Short problem:
Copy out all the rows below, replacing each "At what coordinates should I click to accomplish" with "Which point should I click to accomplish" and keeping everything else the same.
- - -
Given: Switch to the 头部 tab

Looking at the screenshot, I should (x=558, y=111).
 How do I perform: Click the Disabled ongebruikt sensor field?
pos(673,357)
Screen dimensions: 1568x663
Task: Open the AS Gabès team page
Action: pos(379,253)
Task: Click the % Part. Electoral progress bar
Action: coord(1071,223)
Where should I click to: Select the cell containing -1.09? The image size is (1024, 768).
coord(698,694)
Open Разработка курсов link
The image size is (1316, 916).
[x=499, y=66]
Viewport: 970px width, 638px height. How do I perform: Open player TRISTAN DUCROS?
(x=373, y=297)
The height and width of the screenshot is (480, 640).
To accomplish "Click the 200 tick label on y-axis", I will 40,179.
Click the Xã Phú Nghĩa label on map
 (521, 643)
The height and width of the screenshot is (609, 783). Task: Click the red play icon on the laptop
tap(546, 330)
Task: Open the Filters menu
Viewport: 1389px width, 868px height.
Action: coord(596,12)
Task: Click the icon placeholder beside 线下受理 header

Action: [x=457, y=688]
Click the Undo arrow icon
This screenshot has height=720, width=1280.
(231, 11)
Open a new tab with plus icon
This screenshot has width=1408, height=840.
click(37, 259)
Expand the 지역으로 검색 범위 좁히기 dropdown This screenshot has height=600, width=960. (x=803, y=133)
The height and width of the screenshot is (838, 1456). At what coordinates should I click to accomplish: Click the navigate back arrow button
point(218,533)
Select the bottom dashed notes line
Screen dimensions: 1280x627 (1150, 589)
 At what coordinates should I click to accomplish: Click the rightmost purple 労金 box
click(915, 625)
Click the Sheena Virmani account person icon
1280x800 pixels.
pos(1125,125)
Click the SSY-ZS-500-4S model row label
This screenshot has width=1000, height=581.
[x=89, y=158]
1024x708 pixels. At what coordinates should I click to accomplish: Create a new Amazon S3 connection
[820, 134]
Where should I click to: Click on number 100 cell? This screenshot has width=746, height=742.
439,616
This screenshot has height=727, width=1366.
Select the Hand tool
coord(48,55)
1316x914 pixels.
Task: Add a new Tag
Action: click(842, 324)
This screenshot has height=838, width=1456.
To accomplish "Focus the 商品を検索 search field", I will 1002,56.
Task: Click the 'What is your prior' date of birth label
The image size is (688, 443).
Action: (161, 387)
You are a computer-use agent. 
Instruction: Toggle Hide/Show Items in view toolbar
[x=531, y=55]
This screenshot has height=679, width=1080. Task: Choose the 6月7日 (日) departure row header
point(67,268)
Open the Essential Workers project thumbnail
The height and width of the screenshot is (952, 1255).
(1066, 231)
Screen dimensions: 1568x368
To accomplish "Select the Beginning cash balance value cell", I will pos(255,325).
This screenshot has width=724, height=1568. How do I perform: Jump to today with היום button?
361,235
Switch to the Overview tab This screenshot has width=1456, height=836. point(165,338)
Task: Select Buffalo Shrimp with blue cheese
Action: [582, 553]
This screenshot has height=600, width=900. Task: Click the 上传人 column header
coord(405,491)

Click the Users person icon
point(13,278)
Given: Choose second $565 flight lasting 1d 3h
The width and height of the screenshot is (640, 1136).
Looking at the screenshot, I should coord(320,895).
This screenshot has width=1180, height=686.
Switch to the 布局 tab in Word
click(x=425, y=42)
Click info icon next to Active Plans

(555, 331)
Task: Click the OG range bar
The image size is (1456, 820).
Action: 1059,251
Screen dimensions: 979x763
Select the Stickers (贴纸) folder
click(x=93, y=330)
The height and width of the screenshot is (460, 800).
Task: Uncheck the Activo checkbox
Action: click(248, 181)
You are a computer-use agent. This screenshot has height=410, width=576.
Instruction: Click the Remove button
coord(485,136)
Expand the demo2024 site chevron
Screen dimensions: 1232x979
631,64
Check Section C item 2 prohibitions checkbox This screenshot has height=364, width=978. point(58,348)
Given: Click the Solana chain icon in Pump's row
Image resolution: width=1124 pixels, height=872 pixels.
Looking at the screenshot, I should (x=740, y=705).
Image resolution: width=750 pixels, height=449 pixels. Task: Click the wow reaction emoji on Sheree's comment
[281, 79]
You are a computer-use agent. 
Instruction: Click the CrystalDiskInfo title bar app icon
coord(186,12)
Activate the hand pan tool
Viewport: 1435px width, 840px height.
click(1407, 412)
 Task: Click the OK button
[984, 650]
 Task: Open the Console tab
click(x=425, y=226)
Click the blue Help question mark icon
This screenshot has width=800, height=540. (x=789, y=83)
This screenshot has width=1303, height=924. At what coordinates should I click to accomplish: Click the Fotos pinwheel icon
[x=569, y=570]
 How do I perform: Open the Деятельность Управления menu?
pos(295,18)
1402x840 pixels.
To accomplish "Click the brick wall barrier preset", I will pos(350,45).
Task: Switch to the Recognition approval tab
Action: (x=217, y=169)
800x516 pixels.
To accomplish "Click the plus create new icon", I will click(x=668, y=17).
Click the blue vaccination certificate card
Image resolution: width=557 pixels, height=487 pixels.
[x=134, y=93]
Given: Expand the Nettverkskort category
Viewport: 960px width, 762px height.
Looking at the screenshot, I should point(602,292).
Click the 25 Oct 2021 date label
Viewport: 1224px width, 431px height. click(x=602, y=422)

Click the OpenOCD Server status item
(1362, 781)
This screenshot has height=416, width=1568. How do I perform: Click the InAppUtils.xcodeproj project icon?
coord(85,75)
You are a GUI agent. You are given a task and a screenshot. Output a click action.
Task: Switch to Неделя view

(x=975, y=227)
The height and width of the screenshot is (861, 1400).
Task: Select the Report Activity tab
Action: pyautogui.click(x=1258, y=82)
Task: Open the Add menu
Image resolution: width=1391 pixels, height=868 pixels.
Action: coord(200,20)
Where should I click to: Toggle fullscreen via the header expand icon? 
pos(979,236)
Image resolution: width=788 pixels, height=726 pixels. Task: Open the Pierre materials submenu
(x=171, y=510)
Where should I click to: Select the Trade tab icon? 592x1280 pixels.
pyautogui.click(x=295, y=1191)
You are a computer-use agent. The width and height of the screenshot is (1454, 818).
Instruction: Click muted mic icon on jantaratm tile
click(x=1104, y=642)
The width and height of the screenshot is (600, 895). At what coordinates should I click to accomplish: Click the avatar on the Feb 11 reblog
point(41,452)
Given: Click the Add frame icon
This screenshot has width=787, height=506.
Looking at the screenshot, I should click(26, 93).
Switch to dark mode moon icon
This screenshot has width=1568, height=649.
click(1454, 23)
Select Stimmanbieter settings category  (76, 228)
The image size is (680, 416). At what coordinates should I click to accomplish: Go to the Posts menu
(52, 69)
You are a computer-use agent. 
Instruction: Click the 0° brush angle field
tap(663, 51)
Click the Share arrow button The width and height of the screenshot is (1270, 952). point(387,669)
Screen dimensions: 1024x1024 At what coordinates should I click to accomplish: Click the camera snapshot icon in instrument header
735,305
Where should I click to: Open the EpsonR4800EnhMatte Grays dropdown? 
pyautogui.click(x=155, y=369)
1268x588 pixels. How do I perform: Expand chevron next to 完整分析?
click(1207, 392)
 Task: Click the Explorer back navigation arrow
- - -
Complete output:
Given: Switch to the 头部 tab

Looking at the screenshot, I should (x=558, y=111).
 How do I perform: Click the Disabled ongebruikt sensor field?
pos(673,357)
Screen dimensions: 1568x663
Task: Open the AS Gabès team page
Action: pos(379,253)
Task: Click the % Part. Electoral progress bar
Action: coord(1071,223)
Where should I click to: Select the cell containing -1.09? The image size is (1024, 768).
coord(698,694)
Open Разработка курсов link
The image size is (1316, 916).
[x=499, y=66]
Viewport: 970px width, 638px height. How do I perform: Open player TRISTAN DUCROS?
(x=373, y=297)
The height and width of the screenshot is (480, 640).
To accomplish "Click the 200 tick label on y-axis", I will 40,179.
Click the Xã Phú Nghĩa label on map
 (521, 643)
The height and width of the screenshot is (609, 783). Task: Click the red play icon on the laptop
tap(546, 330)
Task: Open the Filters menu
Viewport: 1389px width, 868px height.
Action: coord(596,12)
Task: Click the icon placeholder beside 线下受理 header

Action: [x=457, y=688]
Click the Undo arrow icon
This screenshot has height=720, width=1280.
(231, 11)
Open a new tab with plus icon
This screenshot has width=1408, height=840.
click(37, 259)
Expand the 지역으로 검색 범위 좁히기 dropdown This screenshot has height=600, width=960. (x=803, y=133)
The height and width of the screenshot is (838, 1456). Which point should I click to accomplish: Click the navigate back arrow button
point(218,533)
Select the bottom dashed notes line
Screen dimensions: 1280x627 (1150, 589)
 Which point should I click to accomplish: Click the rightmost purple 労金 box
click(915, 625)
Click the Sheena Virmani account person icon
1280x800 pixels.
pos(1125,125)
Click the SSY-ZS-500-4S model row label
This screenshot has width=1000, height=581.
[x=89, y=158]
1024x708 pixels. Which point should I click to accomplish: Create a new Amazon S3 connection
[820, 134]
Where should I click to: Click on number 100 cell? This screenshot has width=746, height=742.
439,616
This screenshot has height=727, width=1366.
Select the Hand tool
coord(48,55)
1316x914 pixels.
Task: Add a new Tag
Action: click(842, 324)
This screenshot has height=838, width=1456.
To accomplish "Focus the 商品を検索 search field", I will 1002,56.
Task: Click the 'What is your prior' date of birth label
The image size is (688, 443).
Action: (161, 387)
You are a computer-use agent. 
Instruction: Toggle Hide/Show Items in view toolbar
[x=531, y=55]
This screenshot has height=679, width=1080. Task: Choose the 6月7日 (日) departure row header
point(67,268)
Open the Essential Workers project thumbnail
The height and width of the screenshot is (952, 1255).
(1066, 231)
Screen dimensions: 1568x368
To accomplish "Select the Beginning cash balance value cell", I will pos(255,325).
This screenshot has width=724, height=1568. How do I perform: Jump to today with היום button?
361,235
Switch to the Overview tab This screenshot has width=1456, height=836. point(165,338)
Task: Select Buffalo Shrimp with blue cheese
Action: [582, 553]
This screenshot has height=600, width=900. Task: Click the 上传人 column header
coord(405,491)

Click the Users person icon
point(13,278)
Given: Choose second $565 flight lasting 1d 3h
The width and height of the screenshot is (640, 1136).
Looking at the screenshot, I should coord(320,895).
This screenshot has width=1180, height=686.
Switch to the 布局 tab in Word
click(x=425, y=42)
Click info icon next to Active Plans

(555, 331)
Task: Click the OG range bar
The image size is (1456, 820).
Action: 1059,251
Screen dimensions: 979x763
Select the Stickers (贴纸) folder
click(x=93, y=330)
The height and width of the screenshot is (460, 800).
Task: Uncheck the Activo checkbox
Action: click(248, 181)
You are a computer-use agent. This screenshot has height=410, width=576.
Instruction: Click the Remove button
coord(485,136)
Expand the demo2024 site chevron
Screen dimensions: 1232x979
631,64
Check Section C item 2 prohibitions checkbox This screenshot has height=364, width=978. point(58,348)
Given: Click the Solana chain icon in Pump's row
Image resolution: width=1124 pixels, height=872 pixels.
Looking at the screenshot, I should (x=740, y=705).
Image resolution: width=750 pixels, height=449 pixels. Task: Click the wow reaction emoji on Sheree's comment
[281, 79]
You are a computer-use agent. 
Instruction: Click the CrystalDiskInfo title bar app icon
coord(186,12)
Activate the hand pan tool
Viewport: 1435px width, 840px height.
click(1407, 412)
 Task: Click the OK button
[984, 650]
 Task: Open the Console tab
click(x=425, y=226)
Click the blue Help question mark icon
This screenshot has width=800, height=540. (x=789, y=83)
This screenshot has width=1303, height=924. Which point should I click to accomplish: Click the Fotos pinwheel icon
[x=569, y=570]
 How do I perform: Open the Деятельность Управления menu?
pos(295,18)
1402x840 pixels.
To accomplish "Click the brick wall barrier preset", I will pos(350,45).
Task: Switch to the Recognition approval tab
Action: (x=217, y=169)
800x516 pixels.
To accomplish "Click the plus create new icon", I will click(x=668, y=17).
Click the blue vaccination certificate card
Image resolution: width=557 pixels, height=487 pixels.
[x=134, y=93]
Given: Expand the Nettverkskort category
Viewport: 960px width, 762px height.
Looking at the screenshot, I should point(602,292).
Click the 25 Oct 2021 date label
Viewport: 1224px width, 431px height. click(x=602, y=422)

Click the OpenOCD Server status item
(1362, 781)
This screenshot has height=416, width=1568. How do I perform: Click the InAppUtils.xcodeproj project icon?
coord(85,75)
You are a GUI agent. You are given a task and a screenshot. Output a click action.
Task: Switch to Неделя view

(x=975, y=227)
The height and width of the screenshot is (861, 1400).
Task: Select the Report Activity tab
Action: pyautogui.click(x=1258, y=82)
Task: Open the Add menu
Image resolution: width=1391 pixels, height=868 pixels.
Action: coord(200,20)
Where should I click to: Toggle fullscreen via the header expand icon? 
pos(979,236)
Image resolution: width=788 pixels, height=726 pixels. Task: Open the Pierre materials submenu
(x=171, y=510)
Where should I click to: Select the Trade tab icon? 592x1280 pixels.
pyautogui.click(x=295, y=1191)
You are a computer-use agent. The width and height of the screenshot is (1454, 818).
Instruction: Click muted mic icon on jantaratm tile
click(x=1104, y=642)
The width and height of the screenshot is (600, 895). Which point should I click to accomplish: Click the avatar on the Feb 11 reblog
point(41,452)
Given: Click the Add frame icon
This screenshot has width=787, height=506.
Looking at the screenshot, I should click(26, 93).
Switch to dark mode moon icon
This screenshot has width=1568, height=649.
click(1454, 23)
Select Stimmanbieter settings category  (76, 228)
The image size is (680, 416). Which point should I click to accomplish: Go to the Posts menu
(52, 69)
You are a computer-use agent. 
Instruction: Click the 0° brush angle field
tap(663, 51)
Click the Share arrow button The width and height of the screenshot is (1270, 952). point(387,669)
Screen dimensions: 1024x1024 Which point should I click to accomplish: Click the camera snapshot icon in instrument header
735,305
Where should I click to: Open the EpsonR4800EnhMatte Grays dropdown? 
pyautogui.click(x=155, y=369)
1268x588 pixels. How do I perform: Expand chevron next to 完整分析?
click(1207, 392)
 Task: Click the Explorer back navigation arrow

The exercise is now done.